Light-front equations approximate hadron spectroscopy.

Renormalization scale setting in QCD inspired by QED.

Atomic physics methods aid in understanding hadron formation.

Abstract

Atomic physics and hadron physics are both based on Yang Mills gauge theory; in fact, quantum electrodynamics can be regarded as the zero-color limit of quantum chromodynamics. I review a number of areas where the techniques of atomic physics provide important insight into the theory of hadrons in QCD. For example, the Dirac-Coulomb equation, which predicts the spectroscopy and structure of hydrogenic atoms, has an analog in hadron physics in the form of light-front relativistic equations of motion which give a remarkable first approximation to the spectroscopy, dynamics, and structure of light hadrons.
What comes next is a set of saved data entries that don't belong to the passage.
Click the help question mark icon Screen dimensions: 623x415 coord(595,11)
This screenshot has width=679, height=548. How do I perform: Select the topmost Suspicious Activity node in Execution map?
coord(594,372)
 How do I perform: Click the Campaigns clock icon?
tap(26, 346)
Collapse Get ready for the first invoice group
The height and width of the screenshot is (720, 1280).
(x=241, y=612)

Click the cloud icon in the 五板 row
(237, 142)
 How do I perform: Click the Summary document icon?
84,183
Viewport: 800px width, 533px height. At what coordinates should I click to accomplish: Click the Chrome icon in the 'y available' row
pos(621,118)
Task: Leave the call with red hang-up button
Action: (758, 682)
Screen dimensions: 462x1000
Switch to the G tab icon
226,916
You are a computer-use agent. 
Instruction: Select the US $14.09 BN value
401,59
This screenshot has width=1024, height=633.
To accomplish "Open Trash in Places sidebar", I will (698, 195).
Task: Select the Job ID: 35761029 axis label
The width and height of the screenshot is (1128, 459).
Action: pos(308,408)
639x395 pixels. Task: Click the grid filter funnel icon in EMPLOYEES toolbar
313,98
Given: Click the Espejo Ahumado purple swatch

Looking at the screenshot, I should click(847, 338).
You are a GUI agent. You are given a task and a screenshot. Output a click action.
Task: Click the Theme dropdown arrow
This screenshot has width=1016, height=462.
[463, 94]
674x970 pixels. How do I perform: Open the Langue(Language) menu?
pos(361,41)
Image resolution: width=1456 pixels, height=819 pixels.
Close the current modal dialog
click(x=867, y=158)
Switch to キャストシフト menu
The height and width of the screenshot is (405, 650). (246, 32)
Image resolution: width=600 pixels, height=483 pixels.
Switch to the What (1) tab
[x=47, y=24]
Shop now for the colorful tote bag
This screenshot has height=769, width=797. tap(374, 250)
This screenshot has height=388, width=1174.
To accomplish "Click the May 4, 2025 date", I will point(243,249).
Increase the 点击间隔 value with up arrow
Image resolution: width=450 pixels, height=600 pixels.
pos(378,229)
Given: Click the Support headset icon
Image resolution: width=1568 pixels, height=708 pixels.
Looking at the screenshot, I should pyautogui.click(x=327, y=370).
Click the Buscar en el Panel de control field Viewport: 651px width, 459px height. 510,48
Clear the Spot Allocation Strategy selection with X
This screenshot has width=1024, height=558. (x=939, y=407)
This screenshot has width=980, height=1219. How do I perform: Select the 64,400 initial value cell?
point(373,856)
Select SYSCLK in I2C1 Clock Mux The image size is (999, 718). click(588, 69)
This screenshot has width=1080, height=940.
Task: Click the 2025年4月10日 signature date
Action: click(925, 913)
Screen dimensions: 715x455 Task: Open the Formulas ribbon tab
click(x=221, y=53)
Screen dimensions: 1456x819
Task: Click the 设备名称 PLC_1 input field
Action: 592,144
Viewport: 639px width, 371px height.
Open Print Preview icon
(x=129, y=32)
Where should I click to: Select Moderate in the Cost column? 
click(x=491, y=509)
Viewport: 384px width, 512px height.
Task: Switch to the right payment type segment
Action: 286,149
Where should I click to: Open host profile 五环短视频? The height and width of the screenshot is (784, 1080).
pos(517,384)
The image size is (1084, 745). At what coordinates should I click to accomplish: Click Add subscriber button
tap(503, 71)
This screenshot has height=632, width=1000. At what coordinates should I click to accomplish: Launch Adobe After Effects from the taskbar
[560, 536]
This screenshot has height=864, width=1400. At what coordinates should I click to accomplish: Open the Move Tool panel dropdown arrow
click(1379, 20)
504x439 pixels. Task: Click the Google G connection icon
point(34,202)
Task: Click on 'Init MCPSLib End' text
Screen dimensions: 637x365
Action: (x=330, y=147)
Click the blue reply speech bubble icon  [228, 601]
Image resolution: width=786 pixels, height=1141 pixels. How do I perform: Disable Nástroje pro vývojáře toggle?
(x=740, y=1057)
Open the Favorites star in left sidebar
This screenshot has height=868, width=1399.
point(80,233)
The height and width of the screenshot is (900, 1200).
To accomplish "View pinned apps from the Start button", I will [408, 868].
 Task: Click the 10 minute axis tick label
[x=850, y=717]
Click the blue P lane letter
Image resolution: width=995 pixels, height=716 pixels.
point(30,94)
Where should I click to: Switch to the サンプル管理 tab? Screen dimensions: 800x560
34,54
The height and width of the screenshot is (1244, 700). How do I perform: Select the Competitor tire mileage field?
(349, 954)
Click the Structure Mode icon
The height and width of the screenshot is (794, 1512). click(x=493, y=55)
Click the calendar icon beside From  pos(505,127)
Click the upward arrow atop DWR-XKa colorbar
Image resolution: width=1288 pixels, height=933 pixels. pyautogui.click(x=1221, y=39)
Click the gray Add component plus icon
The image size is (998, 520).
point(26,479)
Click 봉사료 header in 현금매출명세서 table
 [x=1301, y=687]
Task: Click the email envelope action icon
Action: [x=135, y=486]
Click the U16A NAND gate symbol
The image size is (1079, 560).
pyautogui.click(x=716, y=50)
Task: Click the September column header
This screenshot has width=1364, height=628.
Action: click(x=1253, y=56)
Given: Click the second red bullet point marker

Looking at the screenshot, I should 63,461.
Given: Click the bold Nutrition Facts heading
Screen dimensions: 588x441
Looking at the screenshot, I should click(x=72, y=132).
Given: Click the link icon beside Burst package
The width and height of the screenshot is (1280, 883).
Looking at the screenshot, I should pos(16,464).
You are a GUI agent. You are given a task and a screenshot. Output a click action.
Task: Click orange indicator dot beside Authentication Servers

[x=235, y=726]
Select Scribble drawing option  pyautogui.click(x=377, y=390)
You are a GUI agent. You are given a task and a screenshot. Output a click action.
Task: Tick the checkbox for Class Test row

The renormalization scale for the running coupling, which is unambiguously set in QED, leads to a method for setting the renormalization scale in QCD. The production of atoms in flight provides a method for computing the formation of hadrons at the amplitude level. Conversely, many techniques which have been developed for hadron physics, such as scaling laws, evolution equations, and light-front quantization have equal utility for atomic physics, especially in the relativistic domain. I also present a new perspective for understanding the contributions to the cosmological constant from QED and QCD.